REQUIREMENT → For this exercise, repeat exactly the lines below starting at the line holding "The height and" and ending at the line holding "Click the network download arrow icon", both included, with no extra lines and no pictures.

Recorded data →
┌──

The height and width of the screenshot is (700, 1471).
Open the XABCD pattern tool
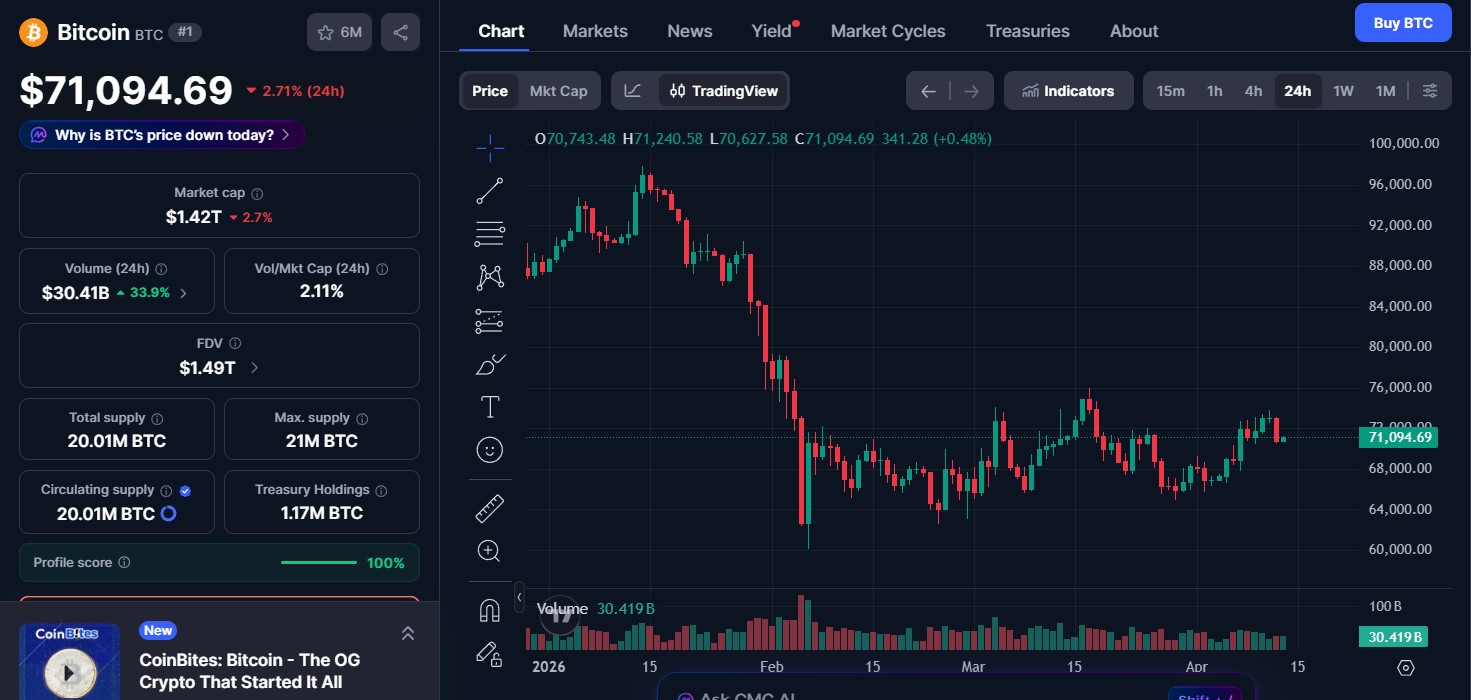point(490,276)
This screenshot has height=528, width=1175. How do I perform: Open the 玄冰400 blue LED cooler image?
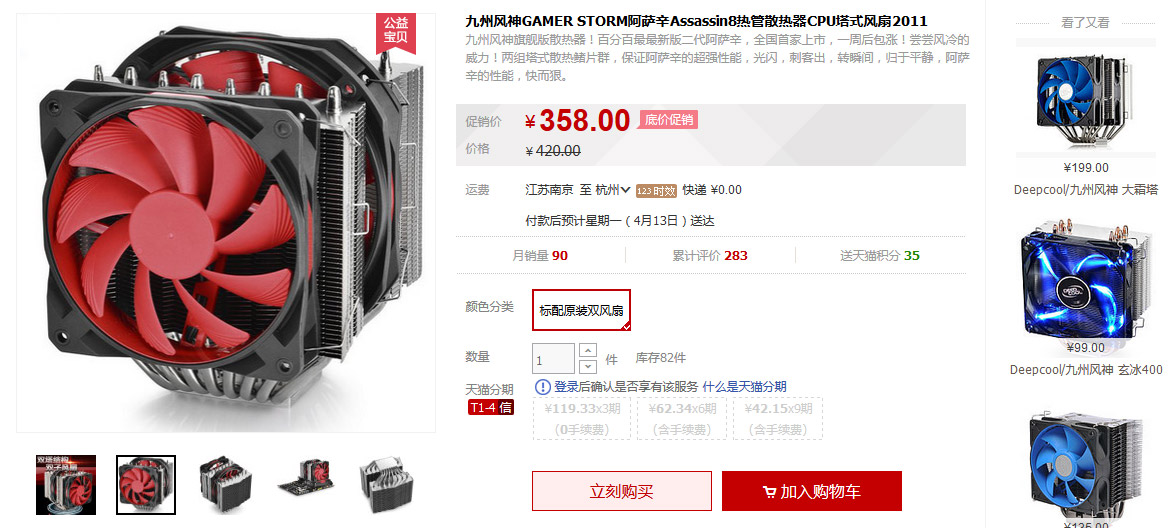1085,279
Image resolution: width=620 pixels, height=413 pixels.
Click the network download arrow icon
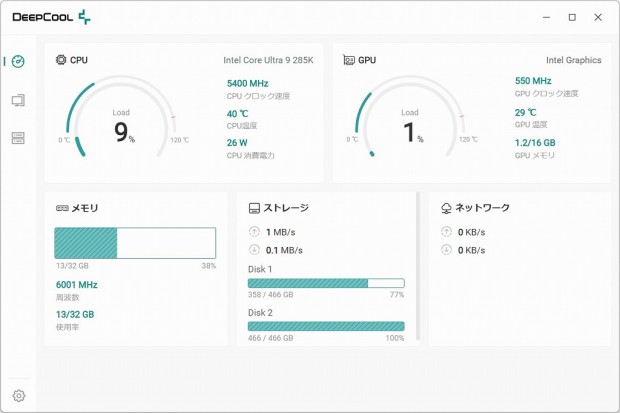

└──
┌──

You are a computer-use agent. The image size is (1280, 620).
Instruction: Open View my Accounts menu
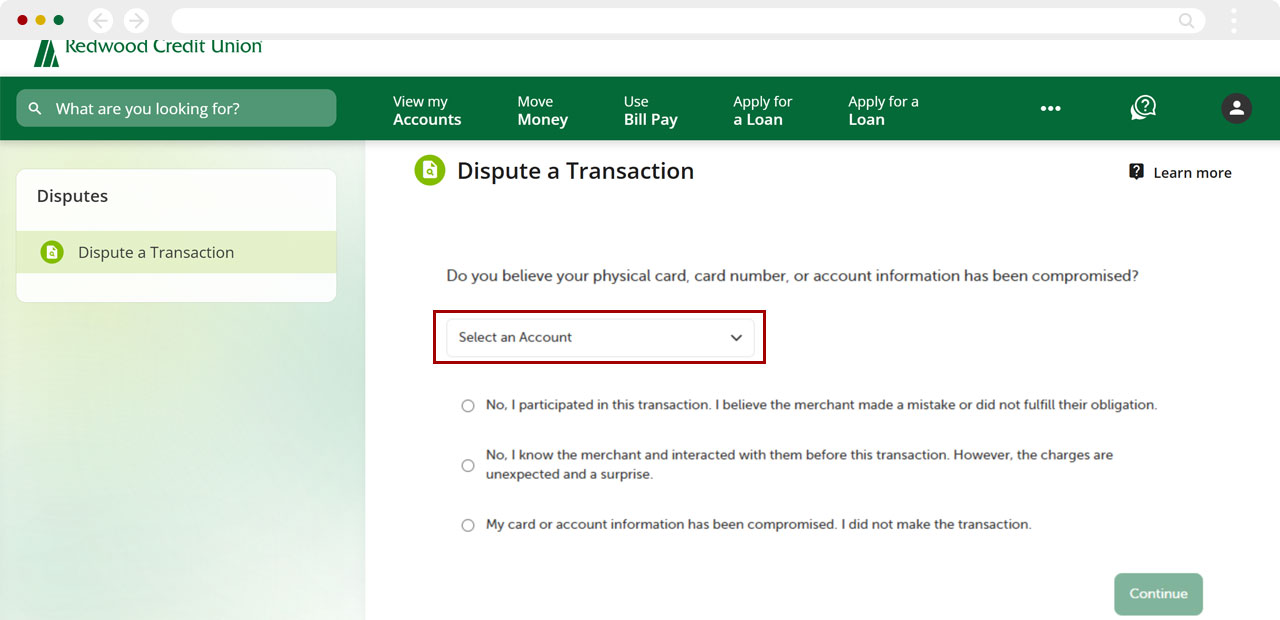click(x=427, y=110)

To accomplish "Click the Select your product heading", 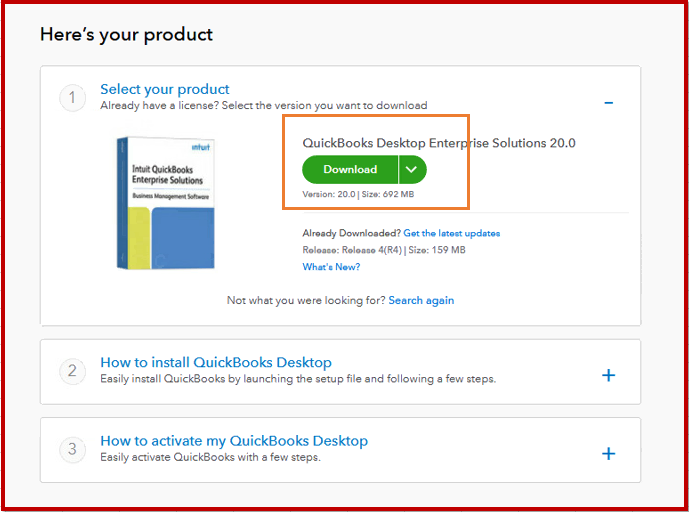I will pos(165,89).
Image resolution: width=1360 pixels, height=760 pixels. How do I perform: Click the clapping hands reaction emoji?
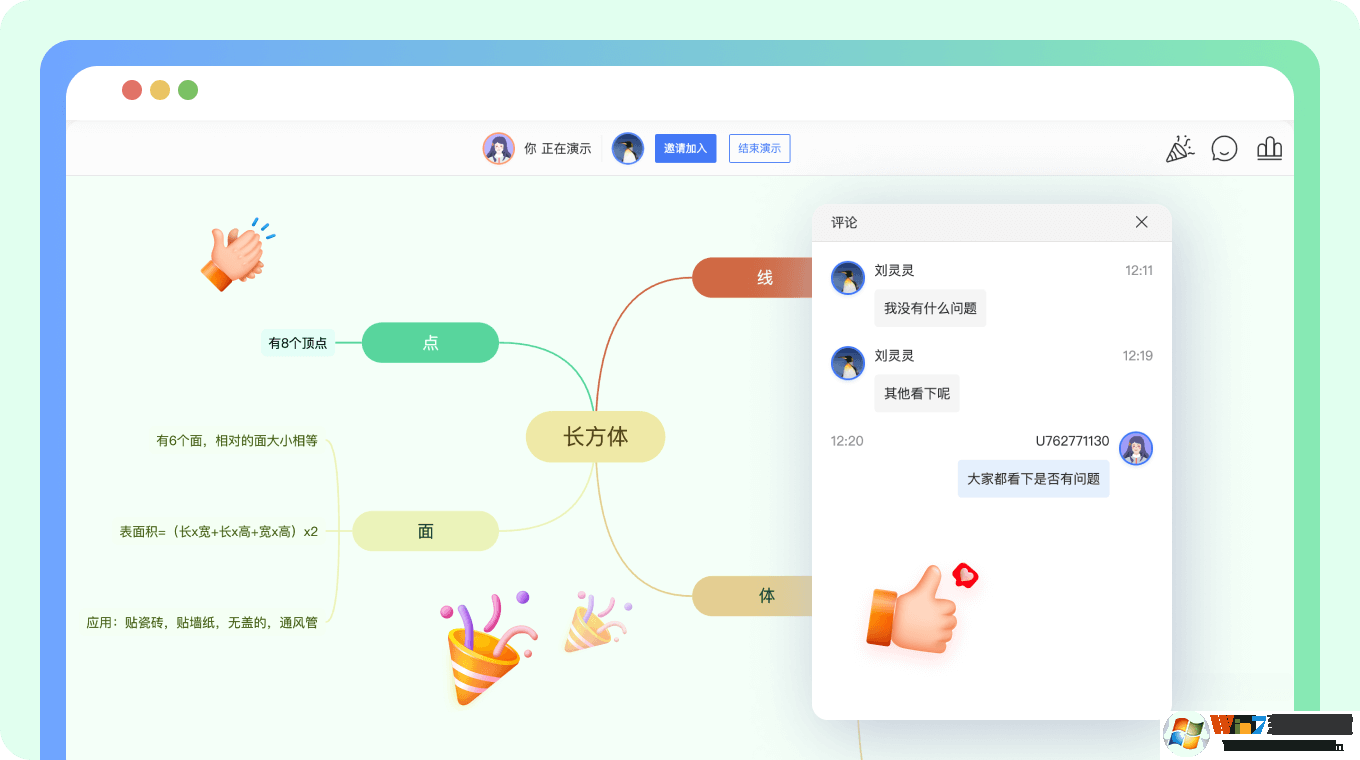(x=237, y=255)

└──

RESULT →
The height and width of the screenshot is (700, 1471).
Open the XABCD pattern tool
point(490,276)
This screenshot has height=528, width=1175. How do I perform: Open the 玄冰400 blue LED cooler image?
1085,279
Image resolution: width=620 pixels, height=413 pixels.
Click the network download arrow icon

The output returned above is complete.